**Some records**
──────

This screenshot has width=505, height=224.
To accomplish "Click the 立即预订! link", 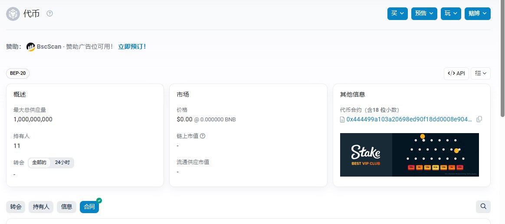I will pos(132,47).
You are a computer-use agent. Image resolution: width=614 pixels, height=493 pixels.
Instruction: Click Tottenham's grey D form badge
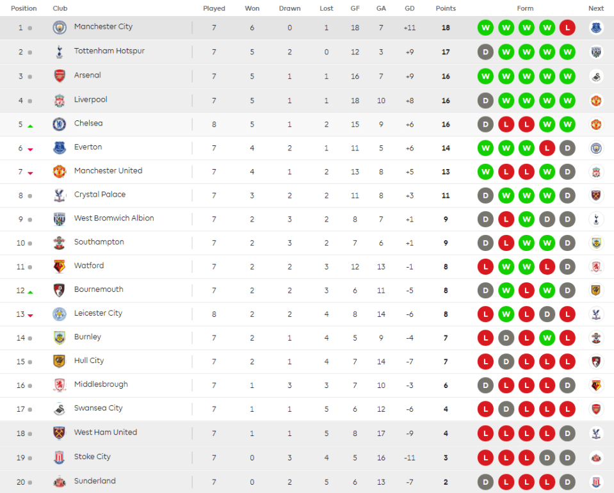(485, 52)
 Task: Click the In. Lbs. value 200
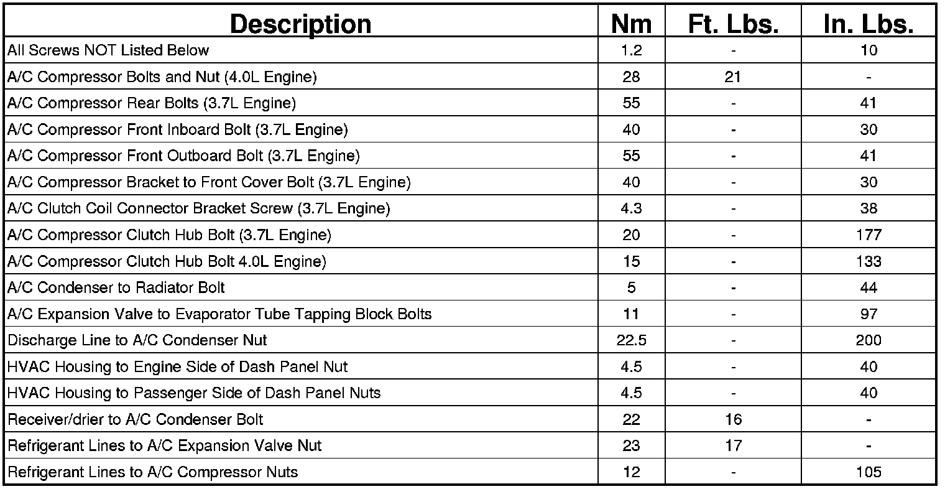868,340
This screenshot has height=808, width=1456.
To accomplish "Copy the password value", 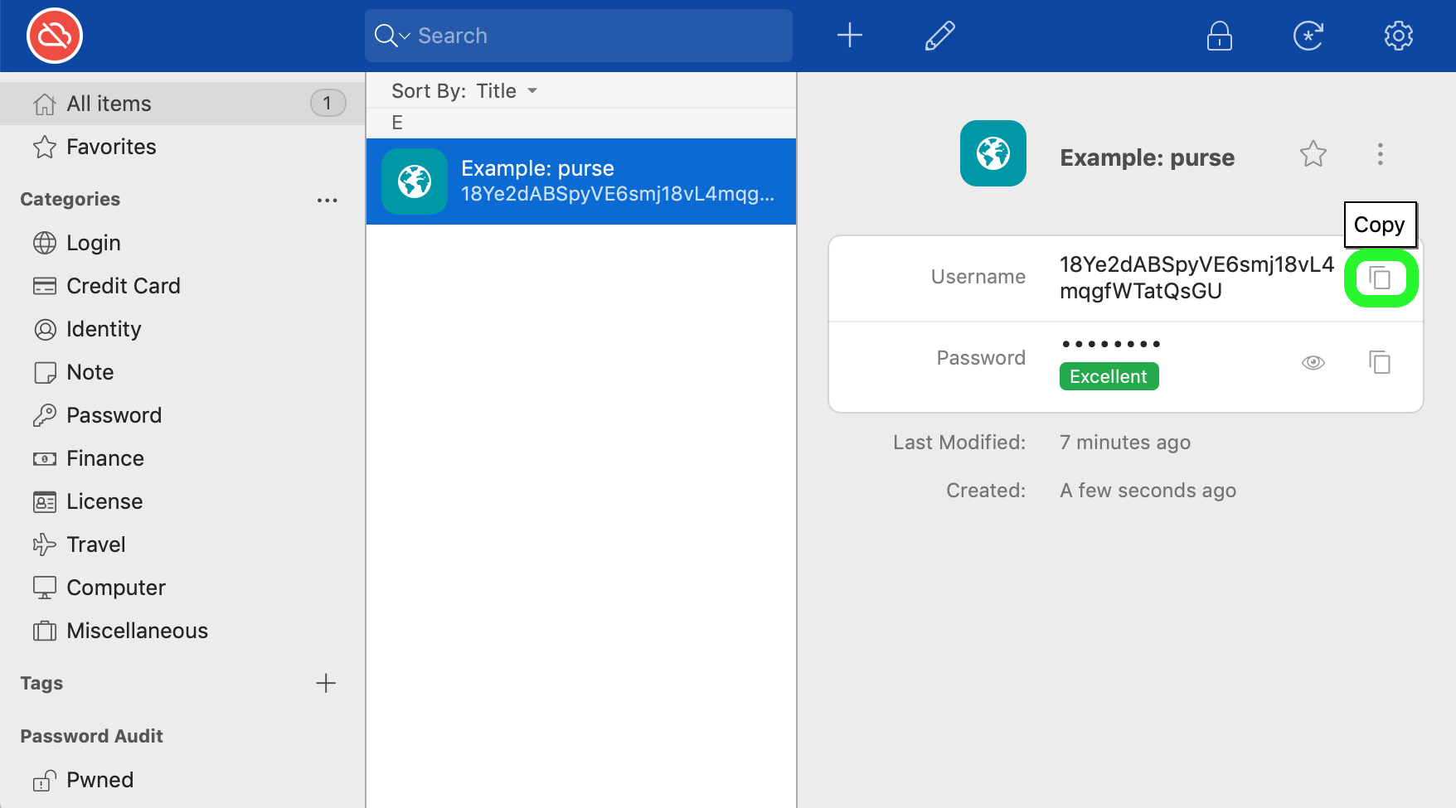I will [x=1380, y=362].
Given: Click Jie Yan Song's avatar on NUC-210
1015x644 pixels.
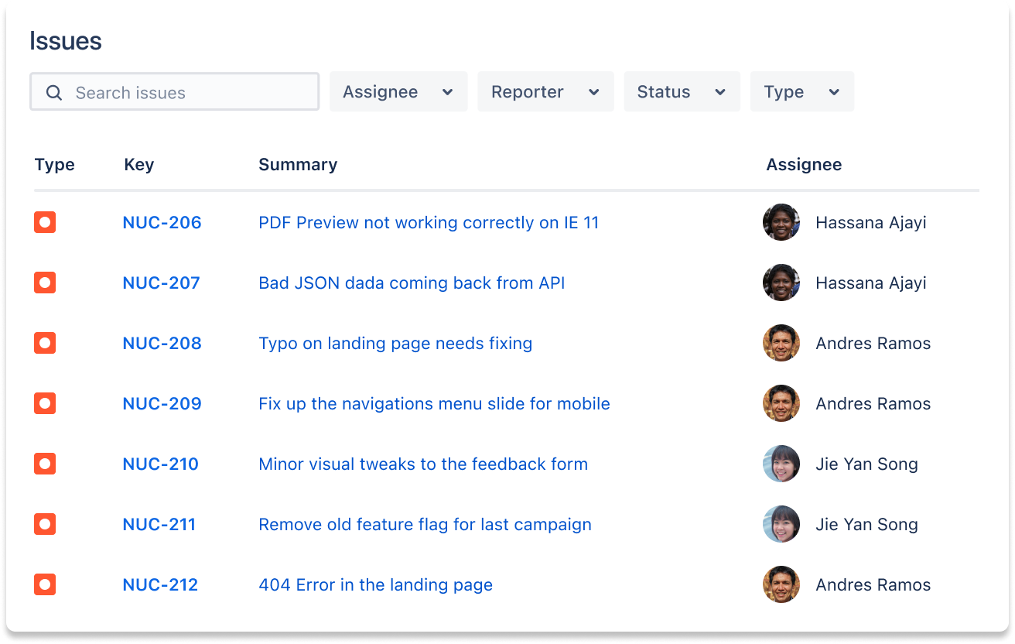Looking at the screenshot, I should 781,464.
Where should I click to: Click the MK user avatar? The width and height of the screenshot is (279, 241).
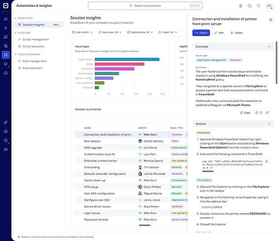pos(269,6)
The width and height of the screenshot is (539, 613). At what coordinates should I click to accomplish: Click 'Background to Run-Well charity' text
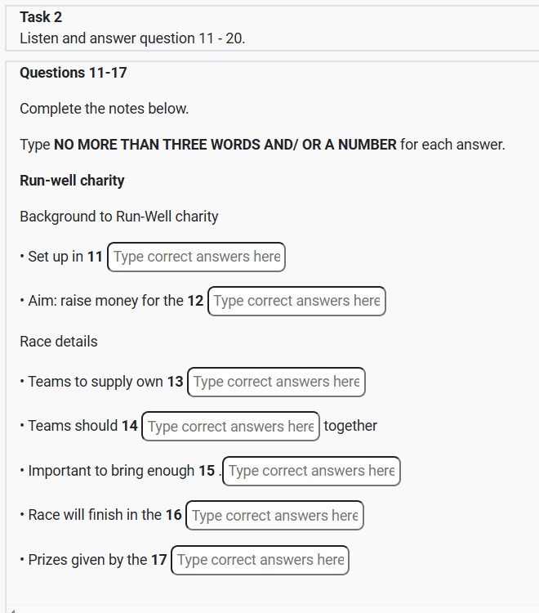point(119,217)
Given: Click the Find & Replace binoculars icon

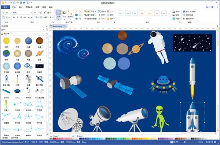Looking at the screenshot, I should click(x=184, y=11).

──────

**What is expected**
Pick out every line of the listing above that contains the word "height". Copy each of those lines in full.

**Finished exercise**
This screenshot has width=505, height=224.
You are a computer-use agent. Image resolution: width=614 pixels, height=493 pixels.
This screenshot has height=808, width=1456.
Where should I click to: Click the MK user avatar? The width and height of the screenshot is (279, 241).
The width and height of the screenshot is (539, 613). At what coordinates should I click to accomplish: Click 'Background to Run-Well charity' text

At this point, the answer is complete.